2. Preparation: Put learners in teams of (ideally) 3. Tell them that they need to review what they have learnt over the past week and come up with, say, 5 questions to ask the other teams. (Number of questions depends on number of teams, level of learners and time available – make a judgement call!)
3. The twist: They have to give each question a point value of between 10 and 50 points, in multiples of ten. So, easy questions would be worth ten, hard questions might be worth 50.
- If one of the other teams answers the question correctly, they get those points but if none of the other teams answer correctly, then the team whose question it is gets the points.
- Of course the greatest number of points at the end of the quiz wins.
- What happens is learners put a lot of effort into composing suitable quiz questions, as they want to foil the other teams so that they win those points themselves. In the process, in my experience, they scour the week’s work, discuss it at length and produce good questions. (It is a good idea to go round and check each group’s questions, to make sure they are formed correctly prior to starting the quiz, esp. with lower levels)

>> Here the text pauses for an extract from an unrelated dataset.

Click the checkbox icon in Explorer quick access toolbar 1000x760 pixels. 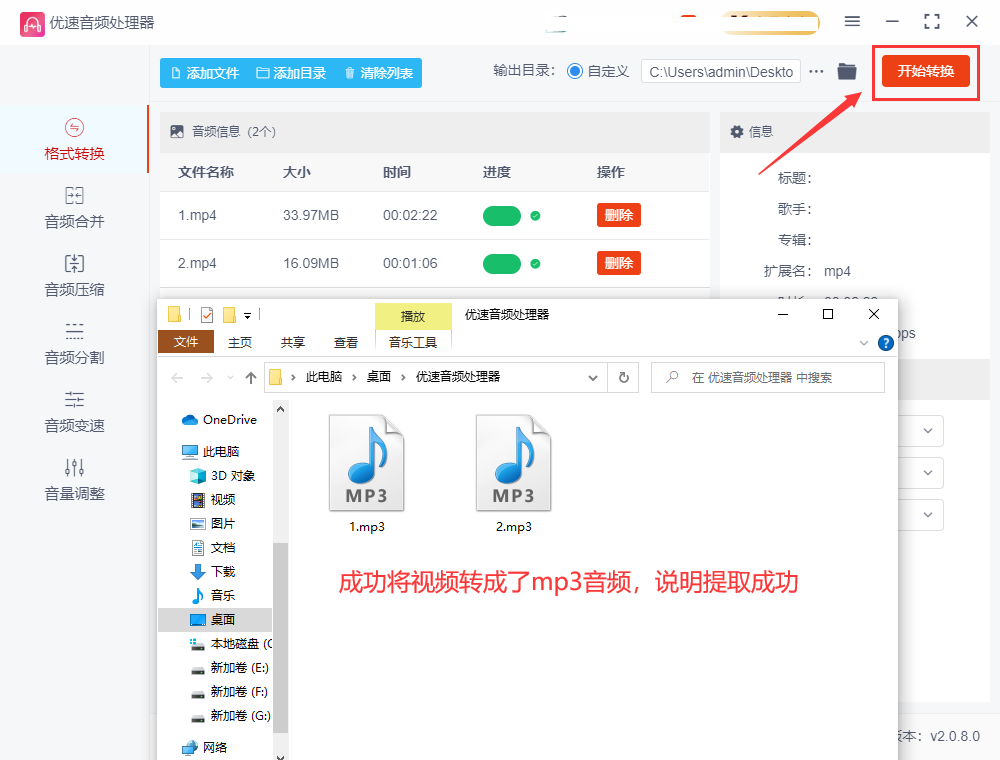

4. Run the quiz: Each team takes it in turns to pose a question (first stating the number of points that it is worth) and the first hand up gets to try and answer first. Teams may confer but must do so before raising hands. (This requires some self-control!) If the first hand up answers incorrectly, the opportunity to answer passes to the next team and so on until either the correct answer is given or the team who asked the question wins the points they allocated to it. This continues until time or questions are exhausted.
5. Optional extra: You can throw in a few extra questions (for example if you feel that none of the questions that learners have made up cover particular points that you think should be reviewed) – these are ‘joker’ questions. You can make them worth any number of points (tip: it can be motivating for the team in last place if you make the point allocation sufficient for them to come from behind and take the lead! This also motivates the leaders to try doubly hard to maintain their lead…)
I’ve used this activity with pre-intermediate, intermediate and upper intermediate groups equally successfully – as learners are generally motivated to win, the content tends to be at the upper limits of their capabilities, whatever those may be.